Warung mbah Cokro yang berada di jalan Prapen, Surabaya timur, menawarkan kuliner yang tidak
seperti warung kopi pada umumnya. Jangan berharap jika nongkrong di warung itu
bisa memesan soft drink atau aneka
kudapan masa kini, termasuk jangan mencari marning, kuaci, sanghai, kacang atum,
rokok eceran dan krupuk plastikan dan aneka minuman shacet yang biasa digantung.
Minuman
yang disajikan pun menu ndeso, diantaranya wedang tape, temu lawak, susu anget,
dan es teh, dan jagoannya tetap wedang kopi setengah pait. Sedangkan
jajanan yang ditampilkan standar warung kopi pinggir jalan, seperti tahu
brontak, tempe goreng, pisang goreng, sate usus, ceker ayam, sate telur puyuh. Juga
ada Sego Teri, Mie Kluntung, dan Nasi Kucing bungkus daun pisang.

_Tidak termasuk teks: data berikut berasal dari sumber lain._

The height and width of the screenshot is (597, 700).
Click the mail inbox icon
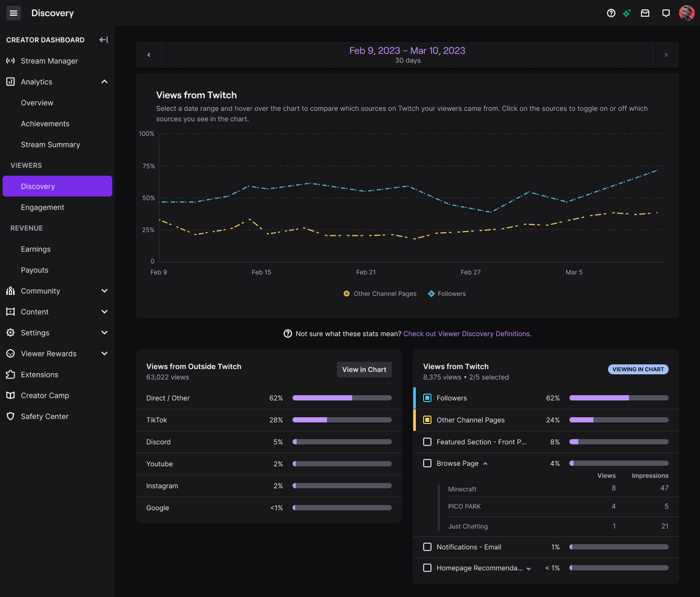(645, 13)
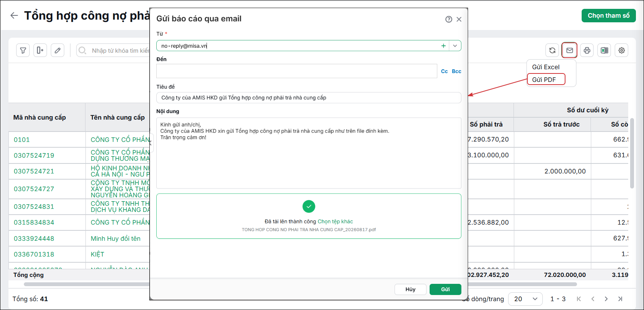Click the printer icon
This screenshot has height=310, width=644.
[x=587, y=50]
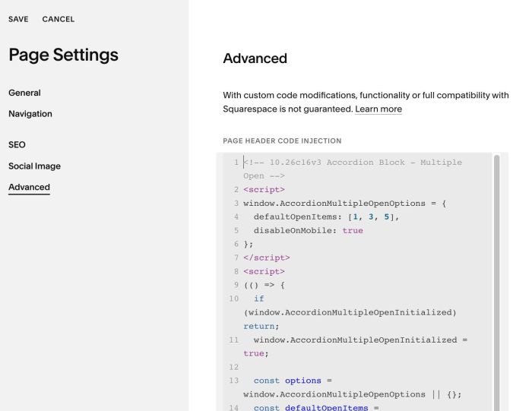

Warung ini dibangun dari potongan bambu dan kayu
bekas yang sengaja tidak dihaluskan (kasaran). Mulai meja-kursi dari bambu,
dingklik dari kayu, piring dan gelas dari seng dan barang kuno lainnya yang
dijadikan asesoris, seperti sepeda onthel, radio, proyektor dan mesin cuci
rusak. Barang-barang jadul inilah yang bikin kangen siapa pun yang pernah
kesana. Ya, kesan pertama begitu menggoda.

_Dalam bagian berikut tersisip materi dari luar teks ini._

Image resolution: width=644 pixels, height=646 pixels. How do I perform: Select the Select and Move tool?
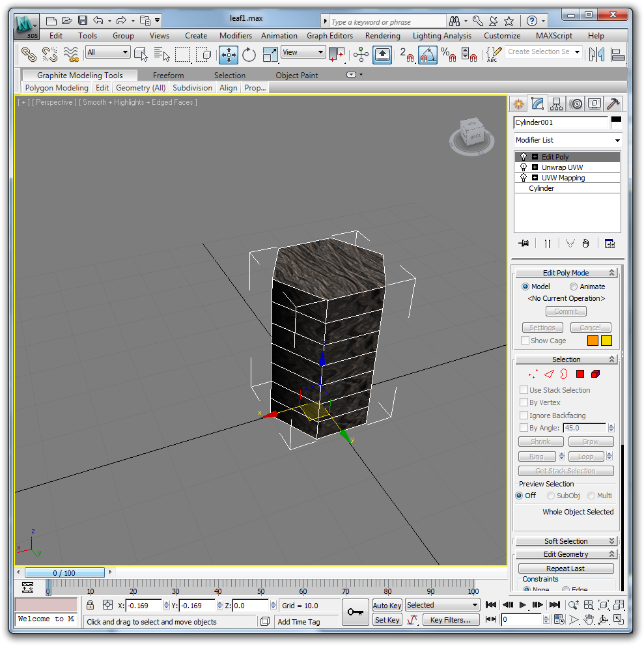click(x=229, y=55)
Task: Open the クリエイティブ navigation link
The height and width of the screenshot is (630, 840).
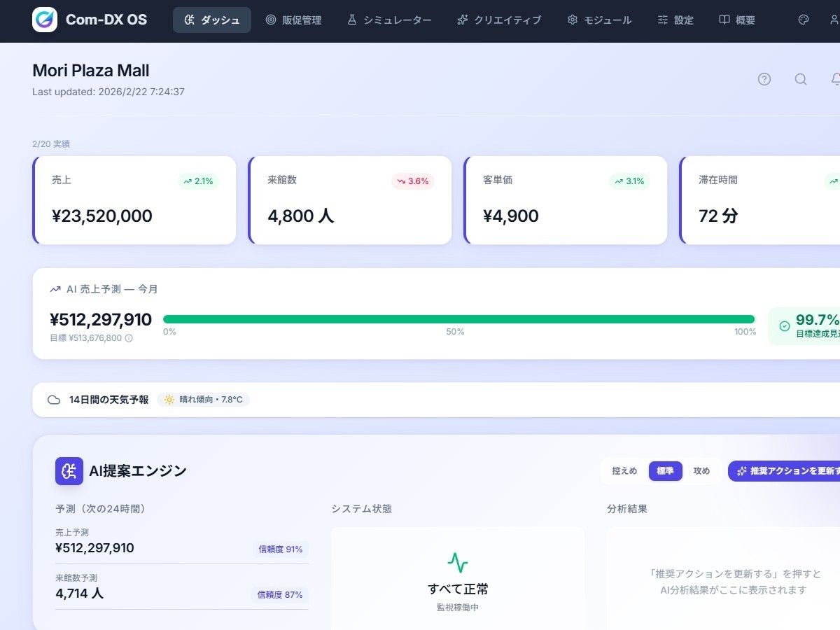Action: [499, 20]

Karena suasana yang sederhana dan apa adanya
itulah yang membuat nyaman untuk cangkruk’an di waktu malam, bersama teman,
bersama komunitas, untuk saling berbagi, saling peduli dan saling sinau untuk
menambah wawasan sekaligus mempererat paseduluran, seperti jargon lama, Mitreka
Satata, teman senasib seperjuangan. Tentu
semua itu dilakukan sambil nyruput kopi pelan-pelan.
Warungnya Mbah Cokro sering juga dijadikan tempat
diskusi oleh berbagai komunitas, menjadi tempat berkumpulnya berbagai relawan
kemanusiaan, yang mencoba melahirkan inspirasi dengan menebar berbagai
informasi. Mulai diskusi pendidikan, pameran foto, diskusi budaya dan media
penyiaran dan kegiatan lain yang diselenggarakan oleh berbagai komunitas yang
memiliki kepedulian terhadap sesama.
Materi diskusinya cukup aktual, dan berbobot,
walau disampaikan secara santai, jauh dari kesan formal. Ya diskusinya mengalir
apa adanya, bloko suto, sak njeplak’e
cangkem sehingga mengundang senyum dan tepuk tangan. Begitu juga tanggapan
peserta diskusi beragam, dan tak kalah ‘nakalnya’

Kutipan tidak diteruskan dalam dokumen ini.